# WHAT YOU NEED TO DO
Please rewrite the records from the line with "Bookmark page with" up to and including the line with "coord(430,402)", replacing "GUI agent" with "GUI assistant" and changing nothing else.
::: DATA IN THIS EXERCISE :::
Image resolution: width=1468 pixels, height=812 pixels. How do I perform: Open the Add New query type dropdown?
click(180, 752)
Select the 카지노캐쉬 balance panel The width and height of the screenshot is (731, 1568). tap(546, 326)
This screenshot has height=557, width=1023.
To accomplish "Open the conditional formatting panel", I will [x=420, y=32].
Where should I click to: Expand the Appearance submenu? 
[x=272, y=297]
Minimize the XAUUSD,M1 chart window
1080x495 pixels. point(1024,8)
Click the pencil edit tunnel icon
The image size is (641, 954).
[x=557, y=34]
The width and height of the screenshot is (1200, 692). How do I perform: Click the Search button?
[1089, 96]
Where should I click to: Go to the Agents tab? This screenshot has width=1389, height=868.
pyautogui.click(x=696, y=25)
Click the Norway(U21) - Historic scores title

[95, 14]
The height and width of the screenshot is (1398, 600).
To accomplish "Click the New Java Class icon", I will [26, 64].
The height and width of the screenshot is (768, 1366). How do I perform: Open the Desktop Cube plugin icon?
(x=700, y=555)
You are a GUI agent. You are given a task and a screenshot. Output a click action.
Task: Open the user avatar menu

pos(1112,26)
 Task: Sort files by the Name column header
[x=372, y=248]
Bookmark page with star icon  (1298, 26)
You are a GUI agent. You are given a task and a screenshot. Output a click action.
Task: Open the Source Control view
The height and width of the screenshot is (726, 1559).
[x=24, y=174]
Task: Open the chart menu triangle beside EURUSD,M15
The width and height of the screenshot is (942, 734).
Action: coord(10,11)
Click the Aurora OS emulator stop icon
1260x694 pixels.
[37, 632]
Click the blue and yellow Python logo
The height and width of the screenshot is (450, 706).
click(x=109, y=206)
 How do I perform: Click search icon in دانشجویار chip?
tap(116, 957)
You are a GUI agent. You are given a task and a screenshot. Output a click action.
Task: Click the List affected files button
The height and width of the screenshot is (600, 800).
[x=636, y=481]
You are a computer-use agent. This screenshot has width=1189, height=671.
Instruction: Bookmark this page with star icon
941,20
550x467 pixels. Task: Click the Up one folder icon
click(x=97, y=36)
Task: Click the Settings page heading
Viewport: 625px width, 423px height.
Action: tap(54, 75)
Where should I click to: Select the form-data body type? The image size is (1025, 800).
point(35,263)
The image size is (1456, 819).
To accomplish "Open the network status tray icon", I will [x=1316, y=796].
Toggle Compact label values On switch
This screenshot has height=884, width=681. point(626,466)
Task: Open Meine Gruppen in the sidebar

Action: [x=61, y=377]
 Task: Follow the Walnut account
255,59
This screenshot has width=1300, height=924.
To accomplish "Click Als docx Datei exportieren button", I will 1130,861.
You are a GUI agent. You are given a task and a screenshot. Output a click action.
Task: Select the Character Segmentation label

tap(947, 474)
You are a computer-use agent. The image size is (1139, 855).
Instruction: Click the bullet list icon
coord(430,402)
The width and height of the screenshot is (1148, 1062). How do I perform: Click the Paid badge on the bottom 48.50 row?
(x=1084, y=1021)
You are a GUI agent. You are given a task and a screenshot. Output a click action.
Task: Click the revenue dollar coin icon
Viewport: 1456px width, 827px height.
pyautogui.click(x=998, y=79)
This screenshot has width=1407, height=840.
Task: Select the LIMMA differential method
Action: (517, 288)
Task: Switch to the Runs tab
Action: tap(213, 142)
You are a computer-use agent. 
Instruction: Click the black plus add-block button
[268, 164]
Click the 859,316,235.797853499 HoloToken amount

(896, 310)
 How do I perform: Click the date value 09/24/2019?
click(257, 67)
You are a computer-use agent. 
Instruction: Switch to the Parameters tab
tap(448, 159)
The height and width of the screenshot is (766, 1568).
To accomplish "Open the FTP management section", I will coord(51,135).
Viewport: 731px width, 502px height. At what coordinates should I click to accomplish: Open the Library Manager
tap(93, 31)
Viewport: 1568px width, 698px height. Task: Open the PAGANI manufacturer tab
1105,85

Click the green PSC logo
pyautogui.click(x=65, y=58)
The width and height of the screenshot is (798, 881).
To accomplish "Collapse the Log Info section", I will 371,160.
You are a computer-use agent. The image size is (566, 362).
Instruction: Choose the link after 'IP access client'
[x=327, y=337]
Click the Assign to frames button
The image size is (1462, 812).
:::
# COMPLETE OUTPUT
Bookmark page with star icon  (1298, 26)
You are a GUI assistant. You are given a task and a screenshot. Output a click action.
Task: Open the Source Control view
The height and width of the screenshot is (726, 1559).
[x=24, y=174]
Task: Open the chart menu triangle beside EURUSD,M15
The width and height of the screenshot is (942, 734).
Action: coord(10,11)
Click the Aurora OS emulator stop icon
1260x694 pixels.
[37, 632]
Click the blue and yellow Python logo
The height and width of the screenshot is (450, 706).
click(x=109, y=206)
 How do I perform: Click search icon in دانشجویار chip?
tap(116, 957)
You are a GUI assistant. You are given a task and a screenshot. Output a click action.
Task: Click the List affected files button
The height and width of the screenshot is (600, 800).
[x=636, y=481]
You are a computer-use agent. This screenshot has width=1189, height=671.
Instruction: Bookmark this page with star icon
941,20
550x467 pixels. Task: Click the Up one folder icon
click(x=97, y=36)
Task: Click the Settings page heading
Viewport: 625px width, 423px height.
Action: tap(54, 75)
Where should I click to: Select the form-data body type? The image size is (1025, 800).
point(35,263)
The image size is (1456, 819).
To accomplish "Open the network status tray icon", I will [x=1316, y=796].
Toggle Compact label values On switch
This screenshot has height=884, width=681. point(626,466)
Task: Open Meine Gruppen in the sidebar

Action: [x=61, y=377]
 Task: Follow the Walnut account
255,59
This screenshot has width=1300, height=924.
To accomplish "Click Als docx Datei exportieren button", I will 1130,861.
You are a GUI assistant. You are given a task and a screenshot. Output a click action.
Task: Select the Character Segmentation label

tap(947, 474)
You are a computer-use agent. The image size is (1139, 855).
Instruction: Click the bullet list icon
coord(430,402)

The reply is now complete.